Speaking on Wednesday at a commodities conference in New York, Roubini said: "Part of the rise may be justified by global economic recovery...but going from US$30 to US$80 when demand for oil is down to 2005 levels is very difficult to justify".
"If oil goes to US$100 today, it will have the same effect on the global economy as what US$147 oil had last year,' said Roubini, referring to the price oil stood at before the US financial crisis escalated into a global recession in 2008.
Oil prices fell Friday to US$77.43 a barrel on the New York Mercantile Exchange, after the government said the US unemployment rate topped 10% for the first time since 1983.

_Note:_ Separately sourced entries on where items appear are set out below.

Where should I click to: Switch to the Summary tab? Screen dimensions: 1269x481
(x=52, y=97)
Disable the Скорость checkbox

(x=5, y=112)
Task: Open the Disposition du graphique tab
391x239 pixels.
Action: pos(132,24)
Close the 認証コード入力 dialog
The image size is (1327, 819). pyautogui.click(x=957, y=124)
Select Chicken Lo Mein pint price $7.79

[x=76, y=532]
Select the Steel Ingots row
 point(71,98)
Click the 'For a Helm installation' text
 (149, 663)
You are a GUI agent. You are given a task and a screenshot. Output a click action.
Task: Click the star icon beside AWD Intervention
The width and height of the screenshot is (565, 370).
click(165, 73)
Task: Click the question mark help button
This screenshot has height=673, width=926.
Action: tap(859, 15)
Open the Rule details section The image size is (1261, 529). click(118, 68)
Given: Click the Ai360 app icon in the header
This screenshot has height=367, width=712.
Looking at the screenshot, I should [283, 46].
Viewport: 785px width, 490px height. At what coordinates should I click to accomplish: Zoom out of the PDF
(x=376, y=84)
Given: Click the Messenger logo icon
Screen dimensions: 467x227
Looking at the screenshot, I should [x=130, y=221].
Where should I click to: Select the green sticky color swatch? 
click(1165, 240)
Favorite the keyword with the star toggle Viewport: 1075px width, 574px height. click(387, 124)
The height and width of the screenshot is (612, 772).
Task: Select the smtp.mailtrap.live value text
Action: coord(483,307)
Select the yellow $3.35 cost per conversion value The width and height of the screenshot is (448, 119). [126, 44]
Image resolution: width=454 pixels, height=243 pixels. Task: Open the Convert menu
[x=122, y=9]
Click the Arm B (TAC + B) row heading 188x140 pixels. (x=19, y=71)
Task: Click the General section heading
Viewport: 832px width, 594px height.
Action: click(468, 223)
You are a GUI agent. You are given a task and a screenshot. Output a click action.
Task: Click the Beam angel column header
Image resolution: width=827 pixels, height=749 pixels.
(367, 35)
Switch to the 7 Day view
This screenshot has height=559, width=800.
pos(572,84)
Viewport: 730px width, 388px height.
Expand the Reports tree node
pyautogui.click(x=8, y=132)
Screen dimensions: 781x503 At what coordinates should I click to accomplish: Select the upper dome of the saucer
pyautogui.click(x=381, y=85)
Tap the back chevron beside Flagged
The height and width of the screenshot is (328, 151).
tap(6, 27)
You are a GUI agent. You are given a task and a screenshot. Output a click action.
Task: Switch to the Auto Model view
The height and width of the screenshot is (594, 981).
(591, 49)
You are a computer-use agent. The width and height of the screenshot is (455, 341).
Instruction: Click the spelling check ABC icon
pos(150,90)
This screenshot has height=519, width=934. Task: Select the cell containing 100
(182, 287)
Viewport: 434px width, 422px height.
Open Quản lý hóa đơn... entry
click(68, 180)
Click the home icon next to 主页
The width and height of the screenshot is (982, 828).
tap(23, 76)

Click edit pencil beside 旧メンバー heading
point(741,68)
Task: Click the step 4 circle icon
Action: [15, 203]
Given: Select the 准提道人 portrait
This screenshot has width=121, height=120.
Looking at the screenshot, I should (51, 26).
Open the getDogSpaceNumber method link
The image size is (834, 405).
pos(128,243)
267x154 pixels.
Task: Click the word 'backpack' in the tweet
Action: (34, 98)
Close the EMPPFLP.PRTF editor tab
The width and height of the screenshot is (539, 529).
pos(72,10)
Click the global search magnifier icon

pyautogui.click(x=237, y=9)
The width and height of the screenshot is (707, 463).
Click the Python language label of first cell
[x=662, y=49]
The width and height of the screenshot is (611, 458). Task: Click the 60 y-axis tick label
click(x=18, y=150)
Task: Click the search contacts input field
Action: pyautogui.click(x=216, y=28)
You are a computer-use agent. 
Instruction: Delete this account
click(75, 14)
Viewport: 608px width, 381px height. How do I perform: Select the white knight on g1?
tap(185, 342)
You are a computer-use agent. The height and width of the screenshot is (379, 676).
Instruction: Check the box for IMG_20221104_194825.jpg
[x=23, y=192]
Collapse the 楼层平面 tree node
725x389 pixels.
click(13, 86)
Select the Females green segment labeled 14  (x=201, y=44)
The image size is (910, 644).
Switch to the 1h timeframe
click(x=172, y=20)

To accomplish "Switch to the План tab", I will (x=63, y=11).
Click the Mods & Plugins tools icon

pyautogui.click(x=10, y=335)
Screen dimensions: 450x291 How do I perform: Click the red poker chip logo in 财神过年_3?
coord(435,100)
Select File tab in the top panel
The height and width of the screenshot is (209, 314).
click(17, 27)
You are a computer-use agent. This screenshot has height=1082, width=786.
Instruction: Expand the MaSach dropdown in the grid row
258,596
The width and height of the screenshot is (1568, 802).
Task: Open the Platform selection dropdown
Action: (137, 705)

Oil's latest rally has been fueled largely by a weak dollar even as crude inventories stand near multi-year highs in the United States, the world's No.1 energy consumer.
Roubini has argued in his writings that the near-zero US interest rates had led to a massive dollar-selling and other asset buying which had created new investment bubbles that could not be economically sustained.
"The combined effect of the Fed policy of a zero Fed funds rate, quantitative easing and massive purchase of long-term debt instruments is seemingly making the world safe – for now – for the mother of all carry trades and mother of all highly leveraged global asset bubbles," Roubini wrote in a Financial Times editorial earlier this week.
"This unraveling may not occur for a while, as easy money and excessive global liquidity can push asset prices higher for a while. But the longer and bigger the carry trades and the larger the asset bubble, the bigger will be the ensuing asset bubble crash," he added.
Roubini told the commodities conference, "the price increase we have seen is too much, too fast," adding "think what happened to oil last year. It went up not because of fundamental reasons like demand but because of a bubble."
"Today, we have new bubbles because of a wall of liquidity created by the massive dollar carry trade," Roubini said, referring to investors' use of a weak dollar to buy high-yielding assets -- a practice he said had made almost every trader 'look like a genius'.